Description
Straight Ahead is the fifth studio album by the American singer and songwriter Amy Grant, released on Myrrh Records in spring 1984, a division of Word. Also distribution by A&M Records. The album was recorded at numerous studios – Caribou Ranch in Nederland, Colorado; The Bennett House in Franklin and Bullet Recording and Woodland Studios in Nashville, Tennessee; Bill Schnee Studios and Mama Jo’s Recording Studio in North Hollywood, California; and Air Studios in London, England – with Jack Joseph Puig engineering and Brown Bannister producing. Mixed at The Bennett House.
Straight Ahead was included among CCM Magazine‘s Top 10 Albums of the Year, voted number five on a list featuring ten albums released between November 1, 1983 and October 15, 1984. – Grant took a dramatic leap vocally with ‘Straight Ahead’, displaying a change in style unsurpassed by any other artist listed here. Caroline Amedea said in the March review: “On ‘Straight Ahead’ [Amy’s] taken a studied step toward the rockier side of the tracks… Her voice cuts like a sabre where she once would have slid, strikes like a cobra where she once would have drawled, and growls like a wildcat where she once would have squealed.”
According to CCM Magazine, Straight Ahead was the second-best selling album of 1984 in the Christian music market (with Amy’s previous release Age to Age being the best-selling album), and as well the third best selling album of 1985 and the 5th best selling of 1986. Straight Ahead was also the first album originally released on a Christian music label to chart on Billboard’s pop album chart.

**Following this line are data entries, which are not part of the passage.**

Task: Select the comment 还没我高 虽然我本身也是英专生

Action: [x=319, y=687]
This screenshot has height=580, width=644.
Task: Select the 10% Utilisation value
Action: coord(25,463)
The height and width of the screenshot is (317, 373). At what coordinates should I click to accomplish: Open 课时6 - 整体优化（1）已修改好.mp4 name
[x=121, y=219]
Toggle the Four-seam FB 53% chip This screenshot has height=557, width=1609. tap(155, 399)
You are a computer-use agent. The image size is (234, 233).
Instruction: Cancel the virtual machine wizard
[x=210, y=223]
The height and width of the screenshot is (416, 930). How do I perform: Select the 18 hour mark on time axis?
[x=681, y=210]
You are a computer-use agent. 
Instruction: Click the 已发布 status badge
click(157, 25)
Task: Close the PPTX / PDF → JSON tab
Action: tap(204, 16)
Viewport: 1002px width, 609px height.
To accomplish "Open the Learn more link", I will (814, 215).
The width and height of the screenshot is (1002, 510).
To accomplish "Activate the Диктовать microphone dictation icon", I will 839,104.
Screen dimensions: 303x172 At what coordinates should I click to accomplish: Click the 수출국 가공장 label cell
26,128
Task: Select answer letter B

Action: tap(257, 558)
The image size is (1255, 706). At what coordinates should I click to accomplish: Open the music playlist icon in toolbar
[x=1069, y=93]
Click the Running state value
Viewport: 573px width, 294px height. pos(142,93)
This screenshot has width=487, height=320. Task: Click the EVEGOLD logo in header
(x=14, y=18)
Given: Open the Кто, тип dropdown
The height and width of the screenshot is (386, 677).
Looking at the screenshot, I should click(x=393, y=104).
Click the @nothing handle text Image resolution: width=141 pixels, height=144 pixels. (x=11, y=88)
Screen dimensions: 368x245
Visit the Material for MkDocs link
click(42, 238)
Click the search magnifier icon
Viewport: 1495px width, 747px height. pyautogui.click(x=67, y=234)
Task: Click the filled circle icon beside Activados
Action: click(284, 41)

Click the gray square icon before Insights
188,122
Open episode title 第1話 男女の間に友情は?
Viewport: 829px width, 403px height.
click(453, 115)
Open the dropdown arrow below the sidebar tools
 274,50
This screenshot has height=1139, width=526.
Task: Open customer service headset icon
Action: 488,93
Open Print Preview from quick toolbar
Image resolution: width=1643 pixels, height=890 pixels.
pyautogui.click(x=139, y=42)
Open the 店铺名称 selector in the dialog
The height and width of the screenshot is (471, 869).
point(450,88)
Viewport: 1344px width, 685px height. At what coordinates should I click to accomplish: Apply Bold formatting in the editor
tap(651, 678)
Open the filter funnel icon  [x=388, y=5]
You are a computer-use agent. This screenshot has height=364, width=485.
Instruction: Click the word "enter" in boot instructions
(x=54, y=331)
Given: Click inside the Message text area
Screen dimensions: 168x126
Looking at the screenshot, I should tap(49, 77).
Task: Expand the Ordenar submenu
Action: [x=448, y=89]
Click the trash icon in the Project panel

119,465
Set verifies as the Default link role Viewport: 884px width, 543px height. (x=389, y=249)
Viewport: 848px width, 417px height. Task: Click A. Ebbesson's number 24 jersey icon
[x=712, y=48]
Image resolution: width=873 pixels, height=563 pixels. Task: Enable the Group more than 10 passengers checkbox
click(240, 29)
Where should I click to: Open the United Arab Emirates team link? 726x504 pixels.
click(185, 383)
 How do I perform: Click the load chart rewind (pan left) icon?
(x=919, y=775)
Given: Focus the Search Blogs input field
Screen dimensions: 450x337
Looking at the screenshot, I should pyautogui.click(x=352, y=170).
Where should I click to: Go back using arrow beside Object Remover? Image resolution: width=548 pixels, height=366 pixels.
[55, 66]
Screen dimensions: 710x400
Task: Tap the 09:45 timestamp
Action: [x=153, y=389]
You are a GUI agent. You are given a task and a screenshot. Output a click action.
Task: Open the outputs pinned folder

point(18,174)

The album won a Dove in the Contemporary Album category at the Gospel Music Association’s 16th Dove Awards, 1985.
Straight Ahead may sound like conventional Christian Contemporary light pop today, but when the album was released in 1984, it was an aggressively contemporary new direction for Amy Grant, the mild-voiced darling of the CCM industry. Grant’s previous albums had been dominated by more or less easy-listening gospel tunes, with only a handful of slightly harder-edged exceptions (e.g. «Too Late» on the 1980 album Never Alone, and «I Have Decided» on 1982’s Age to Age). But with Straight Ahead, Grant and her faithful producer Brown Bannister heated up her sound with unprecedented quantities of electric guitar and synthesizer (supplied by emerging CCM icon Michael W. Smith, who also handled much of the songwriting). The album became an instant industry classic, and songs like the snappy «Where Do You Hide Your Heart», the worshipful piano ballad «Thy Word», and the Grammy winning rocker «Angels» have become staples in youth-group sing-alongs across the country. Straight Ahead was an important precursor to the even more aggressive 1985 album Unguarded, which produced Grant’s first major crossover hit, «Love Will Find a Way». [Evan Cater, AMG]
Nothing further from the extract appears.